SET TASK.
Lay out the material below as a JSON list of strings, one string per line and no blank lines, leaving out the pictures.

MATERIALS PROVIDED.

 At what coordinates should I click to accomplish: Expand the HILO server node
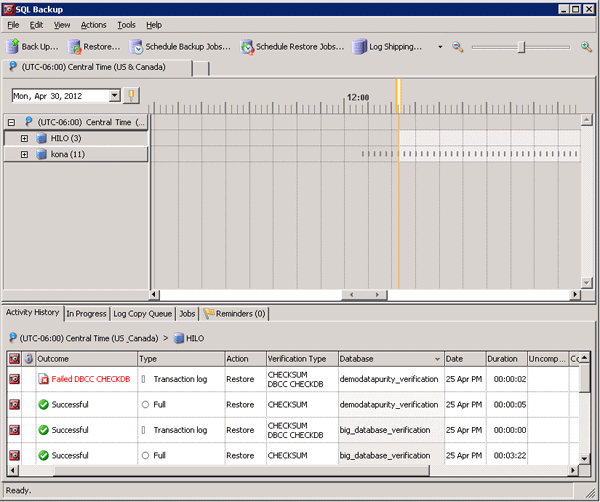(x=24, y=138)
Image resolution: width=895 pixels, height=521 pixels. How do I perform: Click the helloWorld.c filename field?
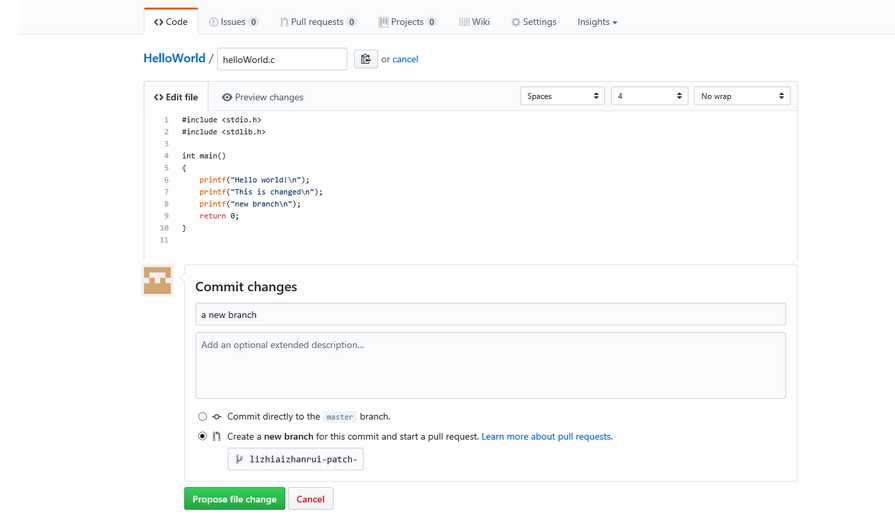click(x=282, y=59)
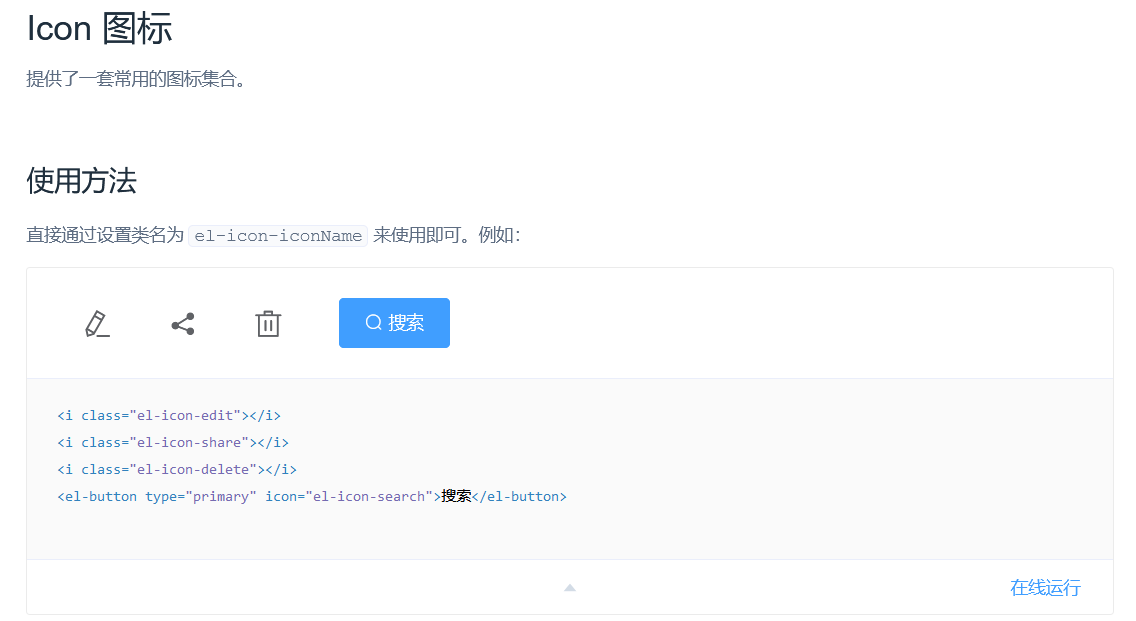Screen dimensions: 1136x621
Task: Click the black 搜索 text in the code
Action: pos(456,496)
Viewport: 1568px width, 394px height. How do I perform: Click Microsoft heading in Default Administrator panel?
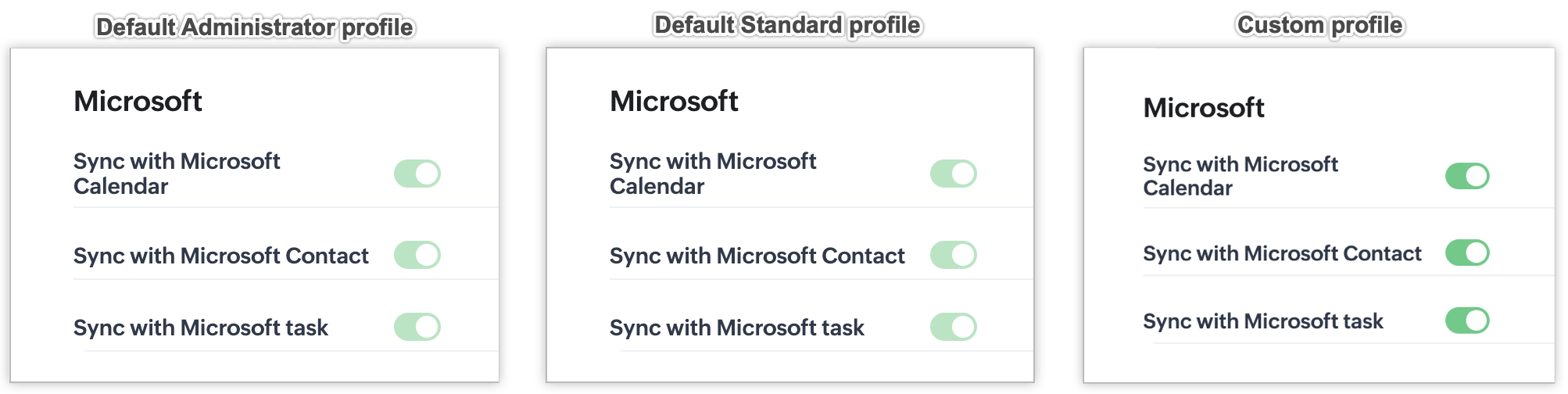pos(138,102)
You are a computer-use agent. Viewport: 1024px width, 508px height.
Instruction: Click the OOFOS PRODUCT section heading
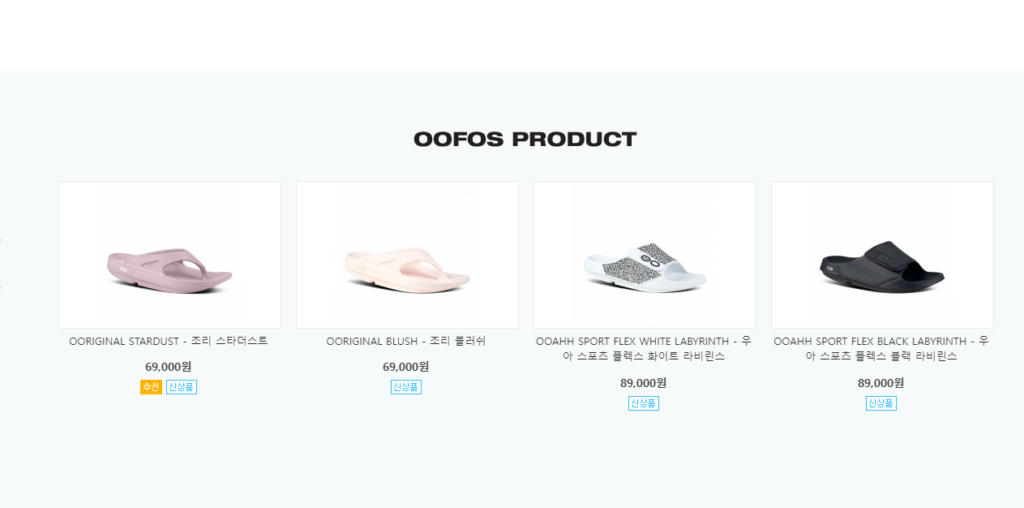pyautogui.click(x=525, y=140)
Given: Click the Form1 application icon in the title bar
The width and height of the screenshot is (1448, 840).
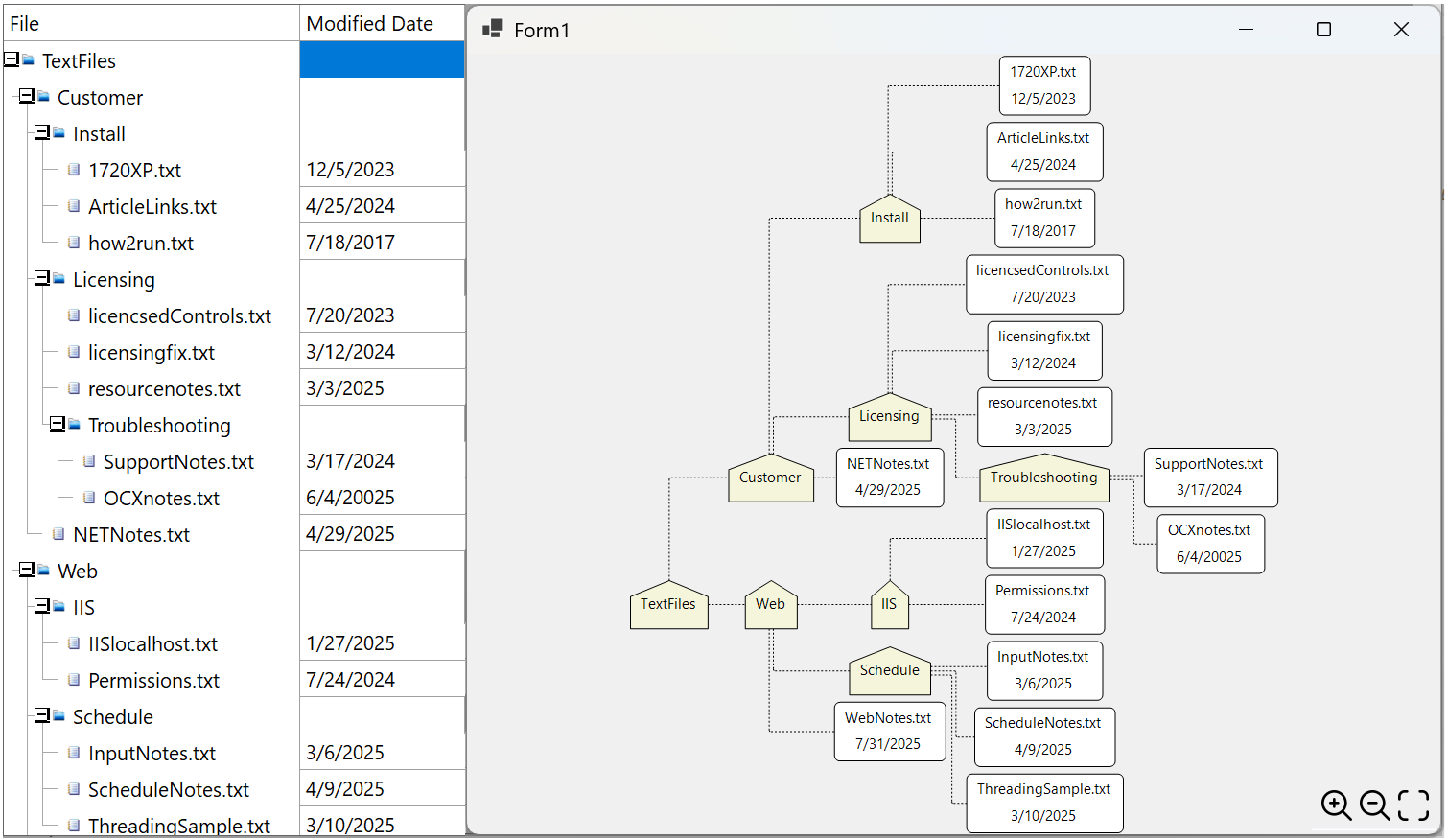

REPLY.
[
  " At what coordinates should I click to accomplish: Expand the HILO server node",
  "(x=24, y=138)",
  "Image resolution: width=895 pixels, height=521 pixels. How do I perform: Click the helloWorld.c filename field?",
  "click(x=282, y=59)",
  "Screen dimensions: 1136x621",
  "Task: Click the black 搜索 text in the code",
  "Action: pos(456,496)",
  "Viewport: 1568px width, 394px height. How do I perform: Click Microsoft heading in Default Administrator panel?",
  "pos(138,102)",
  "You are a computer-use agent. Viewport: 1024px width, 508px height.",
  "Instruction: Click the OOFOS PRODUCT section heading",
  "pyautogui.click(x=525, y=140)",
  "Given: Click the Form1 application icon in the title bar",
  "The width and height of the screenshot is (1448, 840)."
]